Building upon a well-designed Point Self-distillation framework (check our paper for a more detailed explanation), we mitigate the collapse caused by geometric shortcuts through two key strategies: obscuring spatial information and enhancing the reliance on input features. Specifically, we address this issue by applying SSL losses at coarser spatial scales, disturbing the spatial information of masked points without features, and progressively increasing task difficulty to reduce reliance on accessible geometric cues.

Comparison with DINOv2

We compare the PCA visualizations of DINOv2, Sonata, and their combined feature representation. DINOv2 excels at capturing photometric details, while Sonata better distinguishes spatial information. The combined model demonstrates improved coherence and detail, showcasing the complementary strengths of both models. The linear probing results of lifted DINOv2, Sonata, and combined representation are 63.1%, 72.5%, and 75.9%, respectively, further confirming the observation above.

Zero-shot Representation Across Scenes

We provide PCA-mapped colors and dense matching (with five representative points marked with ×) on a house-scale point cloud from HM3D, comprising 2 floors and 12 rooms (left: floor 1, right: floor 2).

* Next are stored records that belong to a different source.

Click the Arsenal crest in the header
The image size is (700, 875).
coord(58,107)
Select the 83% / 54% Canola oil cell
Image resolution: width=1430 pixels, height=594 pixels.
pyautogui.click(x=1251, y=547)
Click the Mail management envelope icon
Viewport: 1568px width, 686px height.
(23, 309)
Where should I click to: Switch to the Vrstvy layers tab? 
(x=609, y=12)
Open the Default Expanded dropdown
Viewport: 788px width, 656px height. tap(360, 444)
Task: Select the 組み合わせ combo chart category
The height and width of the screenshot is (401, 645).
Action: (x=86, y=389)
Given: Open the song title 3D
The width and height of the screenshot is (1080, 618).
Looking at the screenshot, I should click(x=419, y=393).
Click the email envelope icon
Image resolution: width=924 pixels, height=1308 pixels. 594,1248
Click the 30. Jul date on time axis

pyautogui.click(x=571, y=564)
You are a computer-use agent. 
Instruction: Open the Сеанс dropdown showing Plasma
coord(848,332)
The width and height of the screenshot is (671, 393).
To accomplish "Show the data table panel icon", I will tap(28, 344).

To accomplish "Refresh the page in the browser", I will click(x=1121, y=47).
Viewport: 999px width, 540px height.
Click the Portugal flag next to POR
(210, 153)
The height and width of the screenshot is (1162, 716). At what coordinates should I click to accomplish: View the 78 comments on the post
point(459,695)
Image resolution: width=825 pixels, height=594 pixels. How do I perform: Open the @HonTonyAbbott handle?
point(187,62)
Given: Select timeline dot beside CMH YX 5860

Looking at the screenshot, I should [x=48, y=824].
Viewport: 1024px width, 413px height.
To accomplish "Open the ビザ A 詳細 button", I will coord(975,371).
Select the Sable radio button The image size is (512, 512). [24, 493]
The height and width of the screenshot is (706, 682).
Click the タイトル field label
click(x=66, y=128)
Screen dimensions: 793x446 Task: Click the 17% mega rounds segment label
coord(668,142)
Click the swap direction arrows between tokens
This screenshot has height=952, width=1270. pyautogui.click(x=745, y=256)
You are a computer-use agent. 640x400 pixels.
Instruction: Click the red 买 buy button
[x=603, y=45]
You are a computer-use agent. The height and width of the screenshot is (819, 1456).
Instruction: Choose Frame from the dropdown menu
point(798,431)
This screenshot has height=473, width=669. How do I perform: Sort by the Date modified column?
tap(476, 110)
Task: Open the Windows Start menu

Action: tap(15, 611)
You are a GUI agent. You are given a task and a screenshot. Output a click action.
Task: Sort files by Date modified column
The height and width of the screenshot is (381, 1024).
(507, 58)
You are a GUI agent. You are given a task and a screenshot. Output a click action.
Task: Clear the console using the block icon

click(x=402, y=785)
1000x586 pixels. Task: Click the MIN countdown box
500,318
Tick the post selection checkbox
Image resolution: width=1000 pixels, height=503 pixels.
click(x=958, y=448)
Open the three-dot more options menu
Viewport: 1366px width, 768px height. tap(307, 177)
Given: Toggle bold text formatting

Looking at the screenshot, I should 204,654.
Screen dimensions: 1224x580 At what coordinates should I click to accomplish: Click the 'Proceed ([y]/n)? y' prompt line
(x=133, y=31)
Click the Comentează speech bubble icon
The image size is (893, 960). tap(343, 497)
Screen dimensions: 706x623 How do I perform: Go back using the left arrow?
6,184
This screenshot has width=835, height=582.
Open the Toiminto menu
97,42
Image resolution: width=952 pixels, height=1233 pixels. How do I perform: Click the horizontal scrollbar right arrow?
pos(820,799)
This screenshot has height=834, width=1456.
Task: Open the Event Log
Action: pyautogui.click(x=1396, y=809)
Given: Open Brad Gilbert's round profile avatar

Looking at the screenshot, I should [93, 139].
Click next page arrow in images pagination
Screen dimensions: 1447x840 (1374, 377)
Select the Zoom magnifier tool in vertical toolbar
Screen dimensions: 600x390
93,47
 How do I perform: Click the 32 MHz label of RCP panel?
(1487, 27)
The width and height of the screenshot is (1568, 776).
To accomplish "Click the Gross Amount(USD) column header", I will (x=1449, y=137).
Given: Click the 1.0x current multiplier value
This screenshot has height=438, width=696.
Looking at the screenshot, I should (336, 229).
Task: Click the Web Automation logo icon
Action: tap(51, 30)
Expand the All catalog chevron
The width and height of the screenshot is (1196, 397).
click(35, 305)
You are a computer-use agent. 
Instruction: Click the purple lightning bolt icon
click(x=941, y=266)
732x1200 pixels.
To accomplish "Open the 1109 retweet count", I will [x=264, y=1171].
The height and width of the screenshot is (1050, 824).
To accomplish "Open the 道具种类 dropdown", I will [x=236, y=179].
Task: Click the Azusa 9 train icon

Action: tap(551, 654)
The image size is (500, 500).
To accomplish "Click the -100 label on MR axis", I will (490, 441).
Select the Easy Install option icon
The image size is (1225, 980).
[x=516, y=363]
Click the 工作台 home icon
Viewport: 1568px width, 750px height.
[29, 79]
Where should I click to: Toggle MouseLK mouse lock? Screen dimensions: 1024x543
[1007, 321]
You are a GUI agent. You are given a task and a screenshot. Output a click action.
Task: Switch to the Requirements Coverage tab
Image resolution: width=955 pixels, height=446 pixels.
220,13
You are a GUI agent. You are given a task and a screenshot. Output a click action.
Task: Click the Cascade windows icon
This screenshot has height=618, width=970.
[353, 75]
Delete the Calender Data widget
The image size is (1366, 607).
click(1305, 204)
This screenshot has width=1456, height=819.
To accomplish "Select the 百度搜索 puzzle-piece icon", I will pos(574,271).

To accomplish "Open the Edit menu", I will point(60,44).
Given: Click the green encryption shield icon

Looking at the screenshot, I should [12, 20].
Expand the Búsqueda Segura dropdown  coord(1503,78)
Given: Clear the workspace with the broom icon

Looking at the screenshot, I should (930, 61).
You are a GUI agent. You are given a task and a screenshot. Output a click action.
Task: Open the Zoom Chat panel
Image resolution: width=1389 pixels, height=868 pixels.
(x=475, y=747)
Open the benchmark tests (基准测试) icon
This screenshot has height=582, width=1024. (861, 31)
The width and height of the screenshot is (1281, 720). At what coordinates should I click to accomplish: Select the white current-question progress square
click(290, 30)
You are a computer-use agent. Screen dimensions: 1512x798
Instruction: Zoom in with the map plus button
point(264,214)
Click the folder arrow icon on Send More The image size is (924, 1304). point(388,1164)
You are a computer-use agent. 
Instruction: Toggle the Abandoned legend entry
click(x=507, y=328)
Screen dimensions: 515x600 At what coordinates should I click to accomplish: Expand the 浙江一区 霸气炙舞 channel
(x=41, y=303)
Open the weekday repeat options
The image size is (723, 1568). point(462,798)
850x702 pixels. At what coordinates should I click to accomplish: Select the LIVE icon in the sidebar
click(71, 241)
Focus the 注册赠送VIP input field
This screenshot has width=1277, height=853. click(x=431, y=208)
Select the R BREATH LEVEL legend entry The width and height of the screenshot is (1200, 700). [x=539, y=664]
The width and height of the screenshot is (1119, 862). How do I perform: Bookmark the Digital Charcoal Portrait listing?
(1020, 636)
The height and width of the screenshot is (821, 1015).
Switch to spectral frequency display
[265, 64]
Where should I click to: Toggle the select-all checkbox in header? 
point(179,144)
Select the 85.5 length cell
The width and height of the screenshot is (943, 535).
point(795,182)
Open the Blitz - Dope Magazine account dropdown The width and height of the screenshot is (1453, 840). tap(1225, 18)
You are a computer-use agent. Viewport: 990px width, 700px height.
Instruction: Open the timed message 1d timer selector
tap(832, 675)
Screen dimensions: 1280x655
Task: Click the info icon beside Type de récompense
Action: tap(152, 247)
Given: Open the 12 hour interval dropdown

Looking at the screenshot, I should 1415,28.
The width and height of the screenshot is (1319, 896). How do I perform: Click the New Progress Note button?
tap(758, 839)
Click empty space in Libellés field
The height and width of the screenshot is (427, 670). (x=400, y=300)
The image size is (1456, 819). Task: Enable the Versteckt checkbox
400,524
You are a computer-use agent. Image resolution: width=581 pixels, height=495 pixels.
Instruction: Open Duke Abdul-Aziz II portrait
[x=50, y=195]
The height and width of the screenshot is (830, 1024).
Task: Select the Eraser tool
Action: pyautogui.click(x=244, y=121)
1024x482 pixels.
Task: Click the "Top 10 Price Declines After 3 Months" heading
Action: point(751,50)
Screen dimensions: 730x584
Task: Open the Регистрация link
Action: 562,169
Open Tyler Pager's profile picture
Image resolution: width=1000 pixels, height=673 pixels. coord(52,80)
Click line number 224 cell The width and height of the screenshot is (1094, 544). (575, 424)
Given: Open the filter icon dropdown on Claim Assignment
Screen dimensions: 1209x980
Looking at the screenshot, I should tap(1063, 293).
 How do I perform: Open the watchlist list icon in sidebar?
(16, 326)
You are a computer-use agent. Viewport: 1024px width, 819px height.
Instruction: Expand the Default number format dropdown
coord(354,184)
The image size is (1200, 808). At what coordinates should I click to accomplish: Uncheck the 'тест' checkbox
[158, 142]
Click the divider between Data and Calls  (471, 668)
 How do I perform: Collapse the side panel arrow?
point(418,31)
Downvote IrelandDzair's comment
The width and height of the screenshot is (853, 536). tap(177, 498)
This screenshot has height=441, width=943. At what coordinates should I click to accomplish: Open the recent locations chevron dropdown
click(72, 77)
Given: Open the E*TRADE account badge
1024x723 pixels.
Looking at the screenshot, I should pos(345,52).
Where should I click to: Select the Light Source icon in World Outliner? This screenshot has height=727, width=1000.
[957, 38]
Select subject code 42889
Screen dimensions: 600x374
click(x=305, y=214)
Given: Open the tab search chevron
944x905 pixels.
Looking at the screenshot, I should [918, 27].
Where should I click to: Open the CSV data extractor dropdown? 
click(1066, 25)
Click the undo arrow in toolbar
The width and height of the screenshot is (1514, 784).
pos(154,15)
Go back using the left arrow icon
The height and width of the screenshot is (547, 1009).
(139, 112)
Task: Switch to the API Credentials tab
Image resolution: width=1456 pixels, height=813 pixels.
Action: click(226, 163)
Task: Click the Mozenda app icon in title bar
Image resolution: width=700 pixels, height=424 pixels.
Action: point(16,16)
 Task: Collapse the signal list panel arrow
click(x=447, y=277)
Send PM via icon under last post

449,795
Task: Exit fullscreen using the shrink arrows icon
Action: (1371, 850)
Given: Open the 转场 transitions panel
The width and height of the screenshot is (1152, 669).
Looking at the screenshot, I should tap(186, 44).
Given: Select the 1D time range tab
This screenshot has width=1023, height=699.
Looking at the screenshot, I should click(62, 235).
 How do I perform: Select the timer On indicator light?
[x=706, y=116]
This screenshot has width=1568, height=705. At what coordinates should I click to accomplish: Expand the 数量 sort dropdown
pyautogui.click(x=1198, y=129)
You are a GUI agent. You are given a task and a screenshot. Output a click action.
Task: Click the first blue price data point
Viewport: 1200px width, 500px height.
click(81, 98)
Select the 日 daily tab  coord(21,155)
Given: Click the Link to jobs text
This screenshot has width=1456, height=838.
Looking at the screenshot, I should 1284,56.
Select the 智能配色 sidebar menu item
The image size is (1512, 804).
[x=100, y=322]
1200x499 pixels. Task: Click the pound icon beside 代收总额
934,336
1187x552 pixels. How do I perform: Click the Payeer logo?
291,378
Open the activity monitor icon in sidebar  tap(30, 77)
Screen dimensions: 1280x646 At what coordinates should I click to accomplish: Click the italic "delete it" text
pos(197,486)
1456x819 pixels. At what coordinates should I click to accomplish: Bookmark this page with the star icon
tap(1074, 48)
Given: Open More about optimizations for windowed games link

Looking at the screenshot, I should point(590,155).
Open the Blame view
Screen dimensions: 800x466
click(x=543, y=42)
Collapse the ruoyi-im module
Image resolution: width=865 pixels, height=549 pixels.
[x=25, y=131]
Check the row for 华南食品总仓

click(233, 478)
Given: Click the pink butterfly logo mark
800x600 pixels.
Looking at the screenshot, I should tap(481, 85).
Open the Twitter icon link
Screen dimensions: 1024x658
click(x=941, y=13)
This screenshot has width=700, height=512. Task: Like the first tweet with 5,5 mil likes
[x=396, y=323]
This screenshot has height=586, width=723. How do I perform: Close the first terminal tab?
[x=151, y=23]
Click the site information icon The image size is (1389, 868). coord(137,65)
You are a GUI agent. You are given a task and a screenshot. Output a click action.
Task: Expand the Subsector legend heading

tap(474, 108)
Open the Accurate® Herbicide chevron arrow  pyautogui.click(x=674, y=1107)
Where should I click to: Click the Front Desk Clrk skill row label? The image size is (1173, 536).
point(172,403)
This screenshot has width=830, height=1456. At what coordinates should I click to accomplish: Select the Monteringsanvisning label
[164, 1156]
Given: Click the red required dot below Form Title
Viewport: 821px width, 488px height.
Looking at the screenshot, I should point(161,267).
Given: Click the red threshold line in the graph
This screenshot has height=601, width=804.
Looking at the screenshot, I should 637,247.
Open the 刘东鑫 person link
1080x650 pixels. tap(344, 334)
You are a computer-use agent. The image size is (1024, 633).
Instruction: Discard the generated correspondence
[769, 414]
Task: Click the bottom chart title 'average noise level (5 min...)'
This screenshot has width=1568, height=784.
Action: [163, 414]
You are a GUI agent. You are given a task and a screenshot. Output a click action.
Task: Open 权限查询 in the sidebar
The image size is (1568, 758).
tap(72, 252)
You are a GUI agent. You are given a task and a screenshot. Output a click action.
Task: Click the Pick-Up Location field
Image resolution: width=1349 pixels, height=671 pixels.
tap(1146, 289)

The visualization demonstrates that Sonata consistently delivers semantically rich and informative representations across diverse indoor environments.

Exceptional Parameter Efficiency & Data Efficiency

Sonata shows exceptional parameter and data efficiency. The linear probing accuracy of Sonata is 72.5%, which is 3.3x higher than the baseline (21.8%) on ScanNet. With only 1% of the data, Sonata nearly doubles the performance compared to previous approaches.

parameter_efficiency — Table 2. Parameter efficiency with indoor semantic segmentation.

Strong Perception Performance

Further enhanced with full fine-tuning, Sonata demonstrates exceptional performance across a wide range of 3D perception tasks. It achieves state-of-the-art performance on both indoor and outdoor semantic segmentation and instance segmentation tasks. The results are summarized in Tables 3, 4, and 5.